The forecast comes as the Trump administration has set up roadblocks to clean energy development, including funding cuts and an order that directs Interior Secretary Doug Burgum to personally approve all solar and wind energy projects on public lands.
Developers are on track to add 33 gigawatts of solar power in the U.S. in 2025, accounting for about half of the total new electricity generating capacity planned for the country, the agency said on Wednesday.
In the first half of the year, 12 gigawatts of solar capacity was added to the grid with the remaining 21 gigawatts planned in the second half.
If energy developers’ plans are fully realized, large-scale solar power additions in the U.S. would reach a record single-year high, said the EIA.
Battery storage, wind, and natural gas power plants account for virtually all of the rest of the 64 gigawatts of capacity additions planned for 2025.
Solar energy does not produce global warming emissions. That makes it central to plans by U.S. states to decarbonize, while also meeting record-high electricity demand brought on by energy-intensive industries like data centers.
Many of the federal government financial incentives that propelled the development of solar power over the last several years, however, will disappear under the administration of President Donald Trump, adding uncertainty to future developments.
On Aug. 1, Interior Secretary Burgum signed an order seeking to rein in “environmentally damaging” solar and wind power projects on federal lands.
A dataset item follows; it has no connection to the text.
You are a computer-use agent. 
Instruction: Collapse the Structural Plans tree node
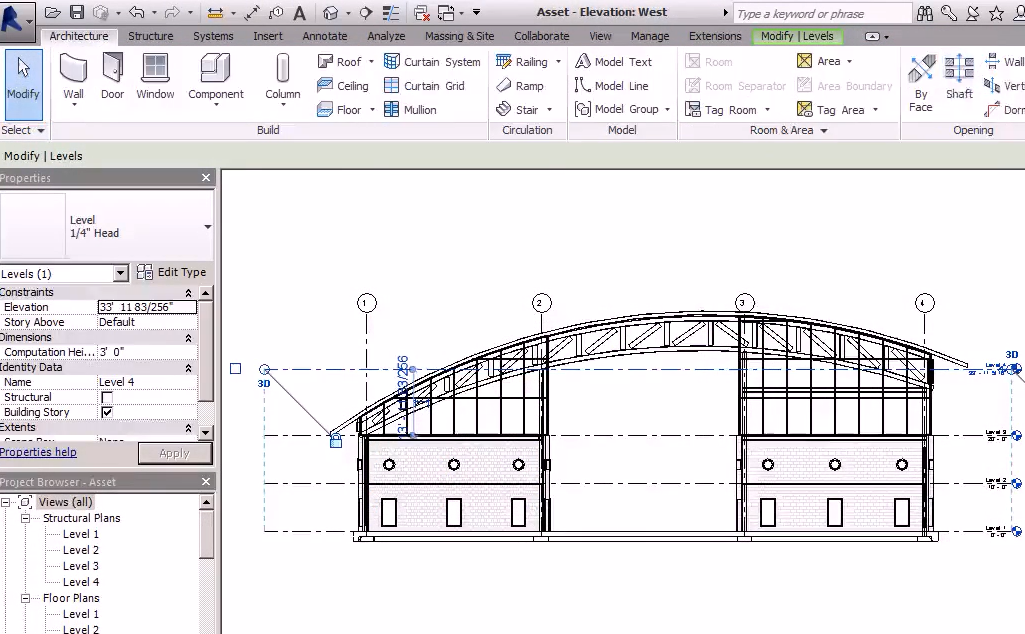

Burgum said the clean energy technologies were an inefficient use of “federal lands when compared to other energy sources with much smaller footprints, like nuclear, gas and coal.”
A week later, the Environmental Protection Agency announced it was ending a $7 billion program that offered solar energy grants to help states develop solar for low-income households. Nevada lost a $156 million grant from the cancellation.
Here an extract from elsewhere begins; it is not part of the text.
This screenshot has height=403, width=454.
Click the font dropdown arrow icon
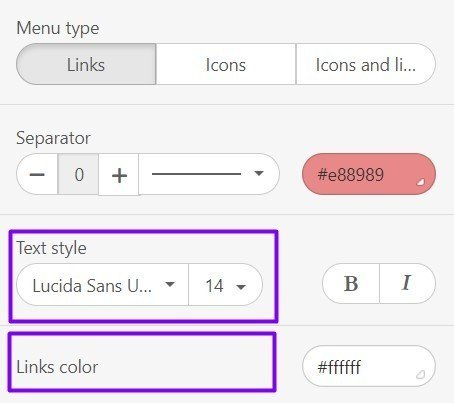coord(170,284)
Last month, Trump’s “Big Beautiful Bill” rolled back most federal support for renewable energy, including tax credits that fueled solar development.
But a July 15 memo mandating that all solar and wind energy projects on public lands be personally approved by Burgum could be especially significant for Nevada – where more than 80% of land is federally managed.
Trump policy prompts NV Energy to seek escape hatch for would-be clean energy transmitters
In an Aug. 4 letter to Burgum, Republican Gov. Joe Lombardo wrote that in Nevada “solar projects deep in the project pipeline have been frozen” by the administration’s July announcement.
One of the projects listed by Lombardo – 174 Power Global’s Boulder Solar III project – is listed by the EIA as one of the solar projects planned for installation in 2025, but it has yet to receive regulatory approval by the federal government.
“Solar energy development in Nevada is crucial to our state’s economic future and will contribute to the Nation’s energy dominance and independence,” Lombardo wrote.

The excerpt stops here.